Hence, I propose the following compromise, which will introduces additional maintenance
and coding overhead to differentiate between Lightning and non-Lightning architectures,
not to mention the complexity it adds to our documentation.

The compromise means that architectures not opting for Lightning must still provide
their own Model and Trainer classes that follow to the PyTorch Lightning API. This
consistency ensures we can maintain a singular API call within our train.py.

While non-Lightning architectures are supported, it's strongly encouraged to adopt
Lightning due to its advanced features, such as online logging, distributed multi-GPU
training, etc., which will not be as readily available to non-lightning Trainer classes.

Here's a detailed look at the proposed design changes in train.py:

# Load a model from a restart file
model = architecture.load_from_checkpoint() if restart else architecture.model(**architecture_hypers)
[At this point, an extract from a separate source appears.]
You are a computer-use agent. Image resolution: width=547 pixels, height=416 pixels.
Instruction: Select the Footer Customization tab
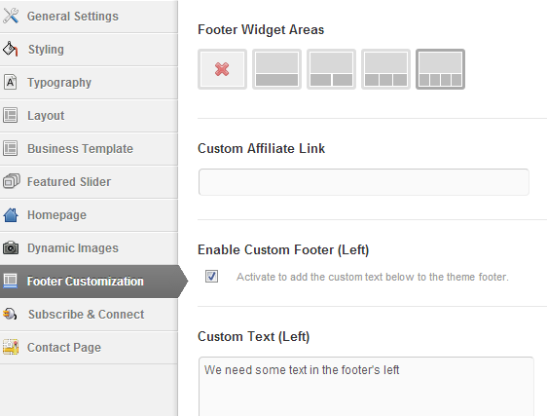tap(91, 282)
# Create dataloaders using `collate_fn` and previously defined datasets
train_dataloaders = [
    DataLoader(
        dataset=dataset,
        batch_size=options["batch_size"],
        shuffle=True,
        collate_fn=collate_fn,)
        for dataset in train_datasets]

# Initialize the trainer object using `train_hypers` and fit the model
trainer = architecture.Trainer(accelerator, devices, logger=logger, **train_hypers)
trainer.fit(model, train_dataloaders, val_dataloaders, ckpt_path=options["continue_from"])

Custom Model Class

Since we initialize the model before calling the trainer, non-Lightning models must
implement a load_from_checkpoint(checkpoint_path: str) method to continue training
from a saved state. These models aren't required to implement a public
save_from_checkpoint method, as checkpoint saving is managed internally.

Extra Custom Functions

Architectures may define their own export and collate_fn functions. If not provided,
default implementations from our utility folder will be used. The API of these custom
functions which should be located in the model.py of each architecture should look
like:

def export(model: torch.nn.Module, path: Union[str, Path]) -> None:
    ...

def collate_fn(batch: List[NamedTuple]) -> Tuple[List, Dict[str, TensorMap]]:
    ...

DataLoaders instead of Datasets in train.py

To reduce friction among developers, we will not use the preferred
LightningDataModule but use torch DataLoaders directly in train.py.
This allows sufficient flexibility while maintaining architectural consistency.

Custom `Trainer` Class

Custom Trainer classes must be compatible with the following API, accommodating various devices
and logging requirements:

class Trainer:
    def __init__(self, accelerator: str, devices: int, logger=None, **training_hypers):
        """
        :param accelerator: Type of accelerator ("cpu", "cuda", "mps", etc.)
        :param devices: Number of devices, or -1 for all available devices.
        :param logger: Optional; for online experiment tracking.
        """

    def fit(
        self,
        model,
        train_dataloaders: Iterable[DataLoader],
        val_dataloaders: Iterable[DataLoader],
        ckpt_path: Optional[str]=None,
        ):
        ...

(online) `Loggers`

The use of the Python logging library will continue for console and local file logging.
This is separate from any online logging mechanisms provided by Lightning.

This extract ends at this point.